La Russie détient environ 630 milliards de dollars de réserves, dont environ la moitié était détenue dans des banques étrangères en janvier 2022. Les États-Unis, la Commission européenne, la France, l’Allemagne, l’Italie, le Royaume-Uni et le Canada ont gelé toutes les réserves de devises étrangères de Moscou dans leurs propres juridictions.

En outre, Washington a interdit au premier institut de crédit russe, la Sberbank, ainsi qu’à de nombreuses autres grandes banques du pays, d’effectuer la plupart des transactions en dollars américains, limitant les achats d’obligations russes aux États-Unis.

Le gouvernement américain a également restreint les exportations de ressources et de services de renseignement, de défense et d’énergie vers la Russie, qui est l’un des plus grands producteurs de pétrole et de gaz naturel au monde.

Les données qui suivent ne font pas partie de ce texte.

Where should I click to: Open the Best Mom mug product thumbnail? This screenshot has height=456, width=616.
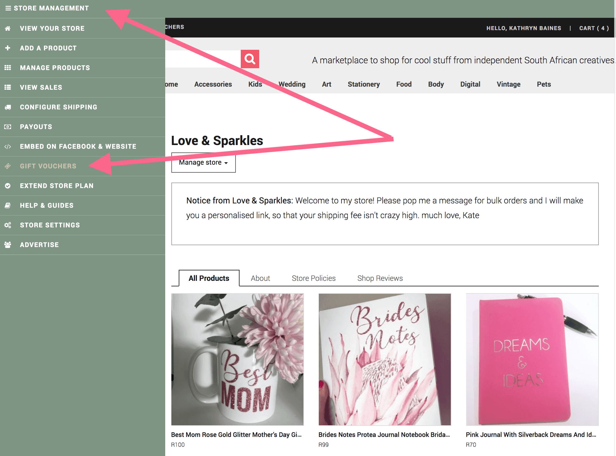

Les importations de pétrole et de gaz en provenance du pays agresseur avaient déjà été bloquées, et le Royaume-Uni s’est engagé à les éliminer progressivement d’ici la fin de l’année.

Si l’UE se joint aux États-Unis et au Royaume-Uni pour interdire le pétrole et le gaz russes, le Gold Bureau estime que l’économie russe pourrait se contracter d’environ 20 %.